:: Data under study ::
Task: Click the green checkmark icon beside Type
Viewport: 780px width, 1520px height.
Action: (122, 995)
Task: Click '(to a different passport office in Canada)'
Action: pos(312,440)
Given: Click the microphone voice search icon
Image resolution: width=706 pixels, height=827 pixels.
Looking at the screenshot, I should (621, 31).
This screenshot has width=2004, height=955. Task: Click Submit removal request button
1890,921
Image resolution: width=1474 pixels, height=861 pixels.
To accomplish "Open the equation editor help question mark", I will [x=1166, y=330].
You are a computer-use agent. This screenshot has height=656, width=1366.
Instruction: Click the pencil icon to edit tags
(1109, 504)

:: Exercise instructions ::
Look for the line with "This screenshot has width=2004, height=955." in the records above. Repeat it and each line after it exactly.

:: Answer box ::
This screenshot has width=2004, height=955. Task: Click Submit removal request button
1890,921
Image resolution: width=1474 pixels, height=861 pixels.
To accomplish "Open the equation editor help question mark", I will [x=1166, y=330].
You are a computer-use agent. This screenshot has height=656, width=1366.
Instruction: Click the pencil icon to edit tags
(1109, 504)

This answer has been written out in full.